Search the listing below for the line containing "Select the 100%". From there through the line containing "Where should I click to: Click the Сохранить", transcribe every line exactly, both ends included.

#### INPUT DATA

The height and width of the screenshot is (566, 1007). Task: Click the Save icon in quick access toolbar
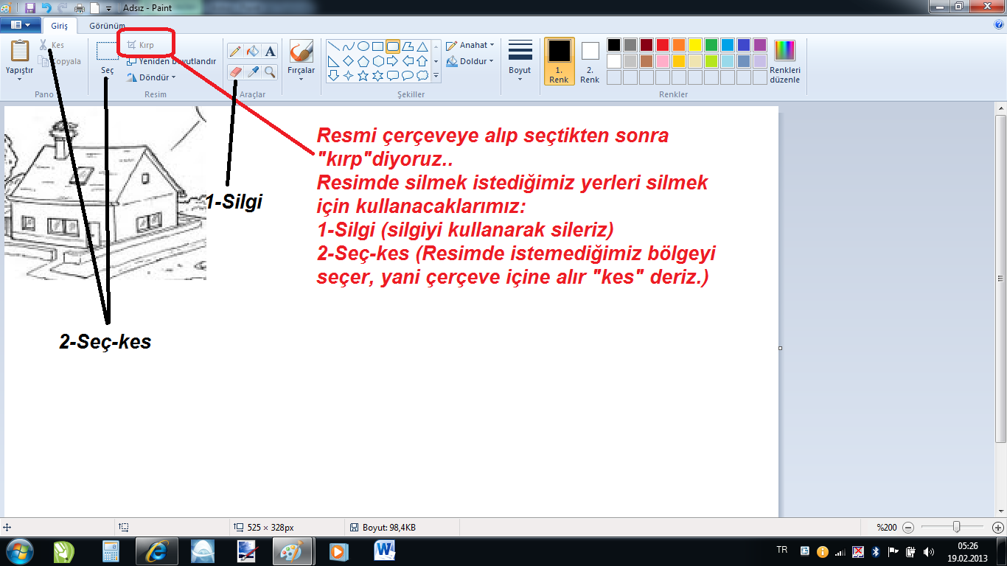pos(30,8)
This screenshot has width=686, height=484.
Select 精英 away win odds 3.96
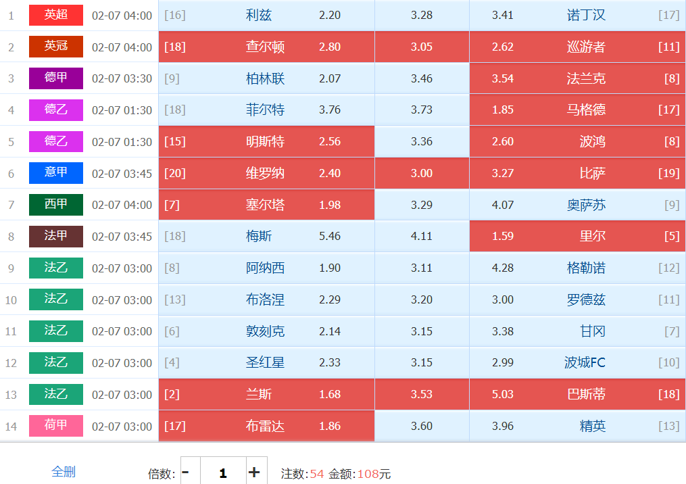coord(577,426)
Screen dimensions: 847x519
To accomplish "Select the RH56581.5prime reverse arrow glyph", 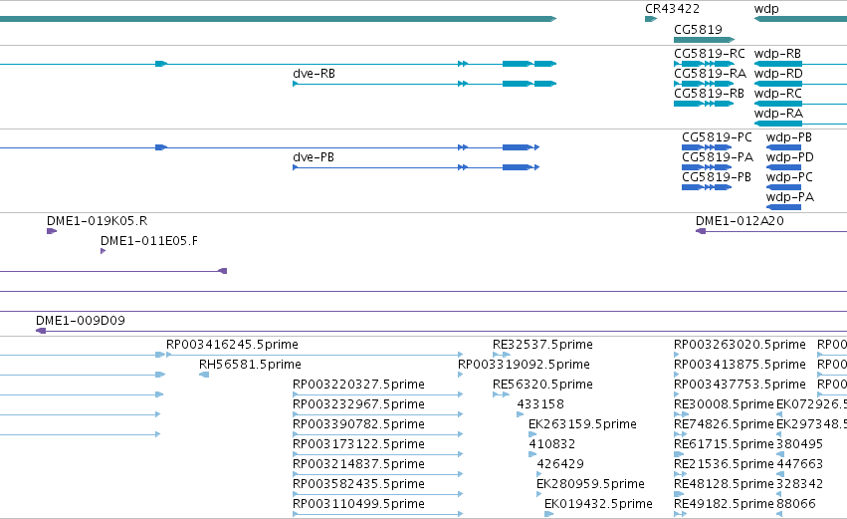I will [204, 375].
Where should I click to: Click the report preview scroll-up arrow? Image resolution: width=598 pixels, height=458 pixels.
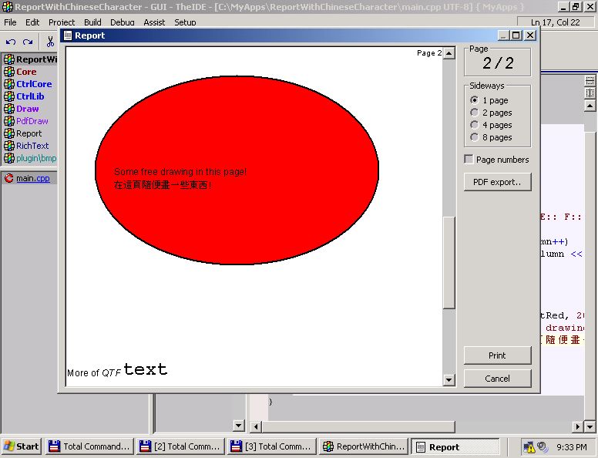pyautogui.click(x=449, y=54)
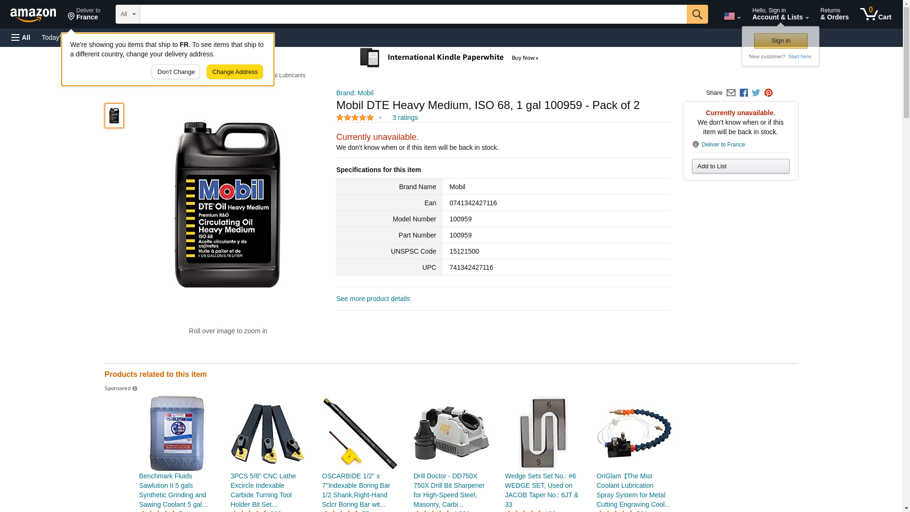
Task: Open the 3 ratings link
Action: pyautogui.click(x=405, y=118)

########
#### INPUT DATA

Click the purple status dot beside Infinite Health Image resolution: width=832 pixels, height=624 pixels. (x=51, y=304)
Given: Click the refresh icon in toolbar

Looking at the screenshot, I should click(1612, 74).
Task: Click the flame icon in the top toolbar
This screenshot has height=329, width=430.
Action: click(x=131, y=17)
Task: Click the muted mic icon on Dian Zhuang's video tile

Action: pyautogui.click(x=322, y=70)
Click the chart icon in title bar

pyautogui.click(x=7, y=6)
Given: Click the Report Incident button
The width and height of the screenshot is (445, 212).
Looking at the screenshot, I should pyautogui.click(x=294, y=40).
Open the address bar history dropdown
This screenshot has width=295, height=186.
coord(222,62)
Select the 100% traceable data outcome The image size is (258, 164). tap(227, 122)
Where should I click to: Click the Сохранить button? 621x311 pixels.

########
#### INPUT DATA

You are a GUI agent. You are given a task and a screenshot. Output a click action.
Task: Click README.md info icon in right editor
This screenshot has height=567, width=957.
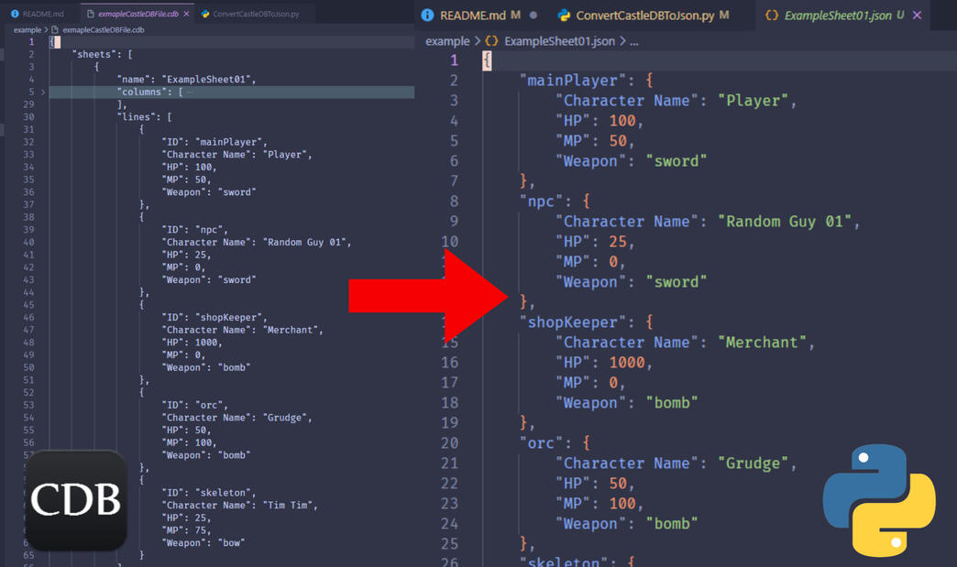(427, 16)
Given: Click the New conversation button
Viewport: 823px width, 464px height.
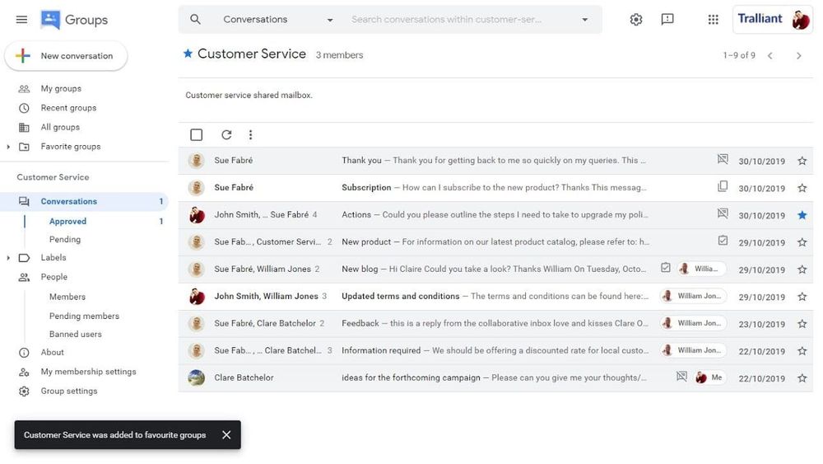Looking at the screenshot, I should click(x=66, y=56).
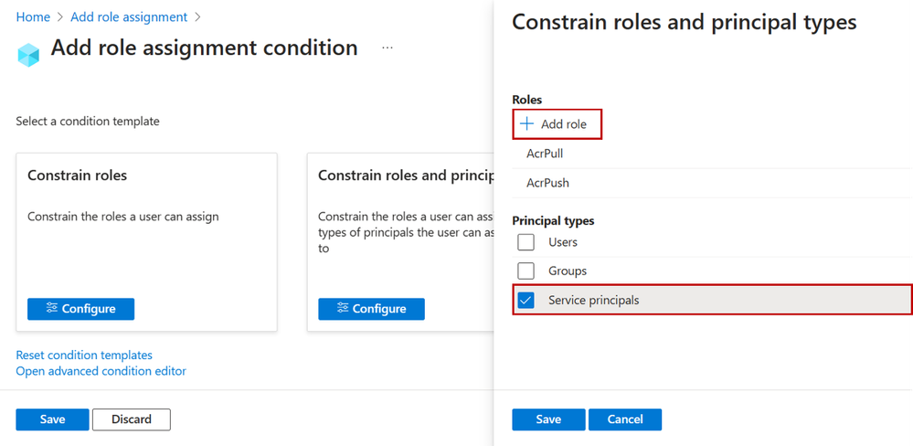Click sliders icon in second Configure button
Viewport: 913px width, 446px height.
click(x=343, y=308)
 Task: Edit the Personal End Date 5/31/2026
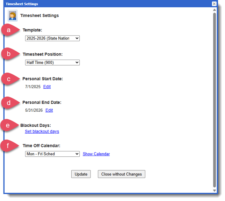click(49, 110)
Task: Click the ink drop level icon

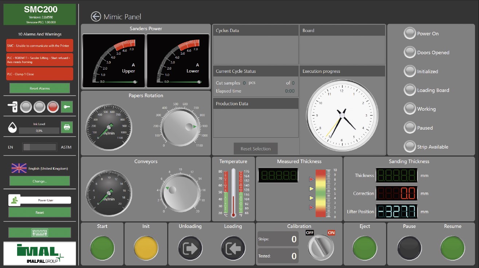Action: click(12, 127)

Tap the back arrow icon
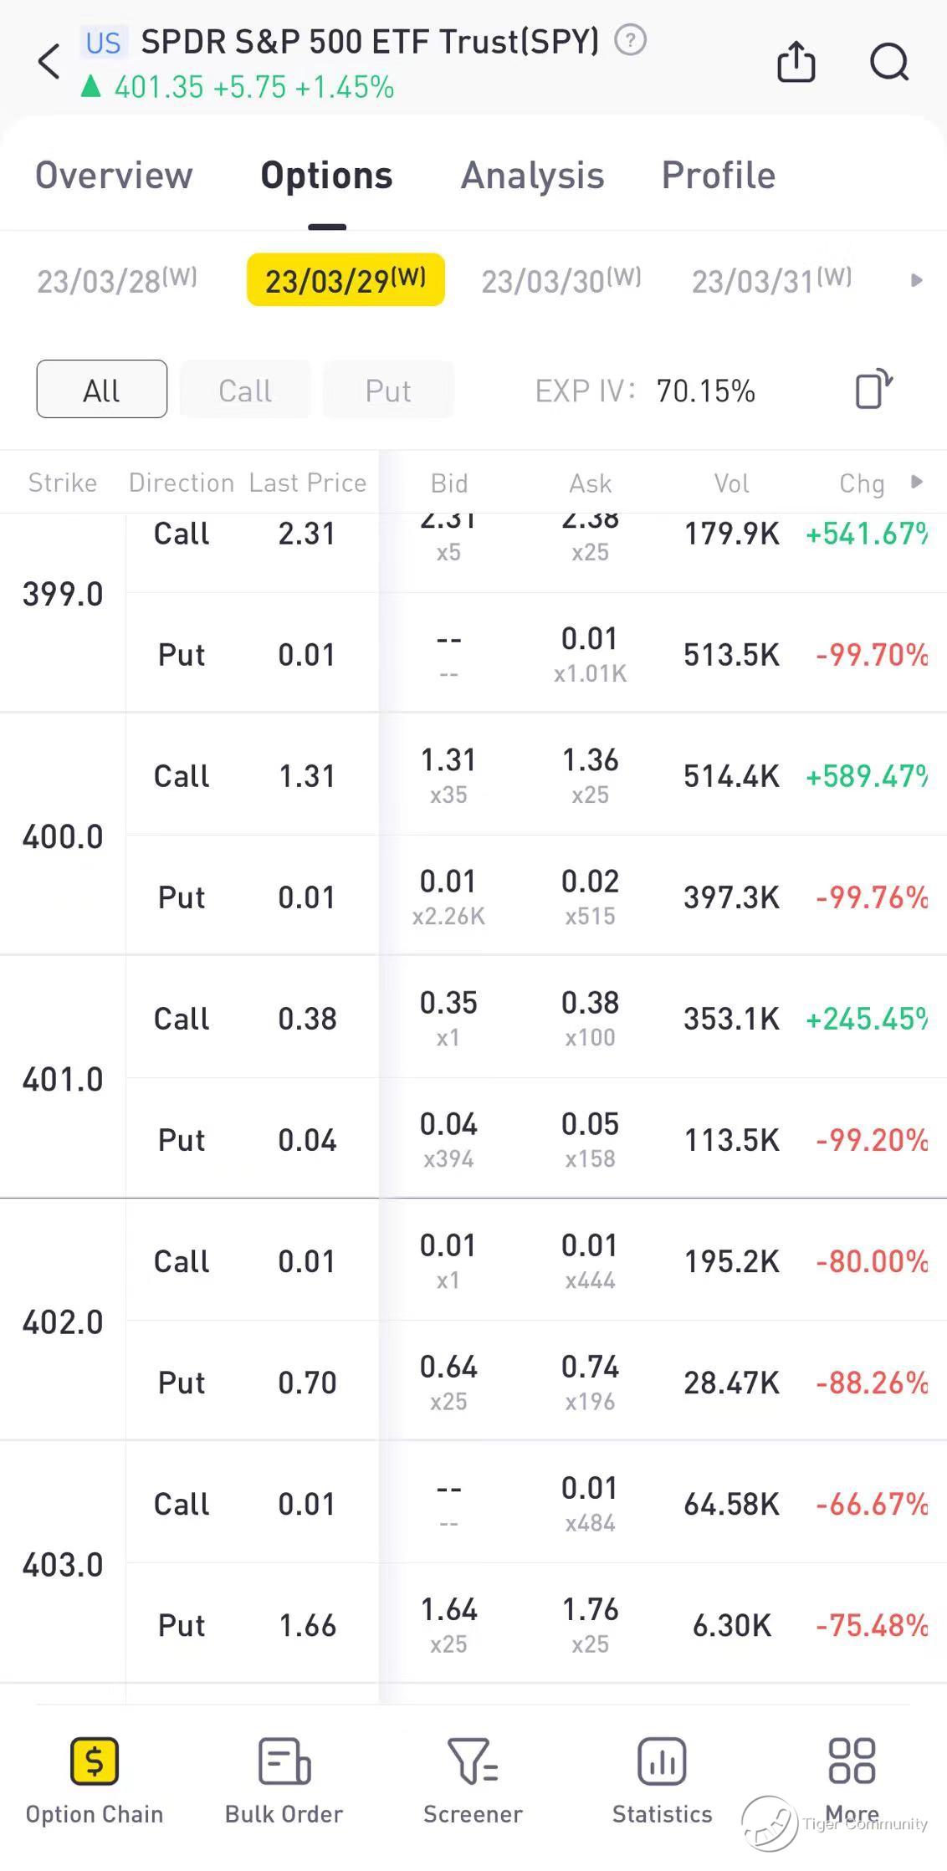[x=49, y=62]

########

## OUTPUT OF THE EXERCISE
Select the 100% traceable data outcome The image size is (258, 164). tap(227, 122)
Where should I click to: Click the Сохранить button? 621x311 pixels.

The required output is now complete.